__Exercise goal__. Would you please copy out each entry exactly?

__Provided data__.
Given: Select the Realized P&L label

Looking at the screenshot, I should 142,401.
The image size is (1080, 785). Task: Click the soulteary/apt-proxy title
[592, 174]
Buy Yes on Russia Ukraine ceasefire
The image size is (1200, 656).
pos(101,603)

__Answer section__.
Given: Select the Realized P&L label

Looking at the screenshot, I should 142,401.
The image size is (1080, 785). Task: Click the soulteary/apt-proxy title
[592, 174]
Buy Yes on Russia Ukraine ceasefire
The image size is (1200, 656).
pos(101,603)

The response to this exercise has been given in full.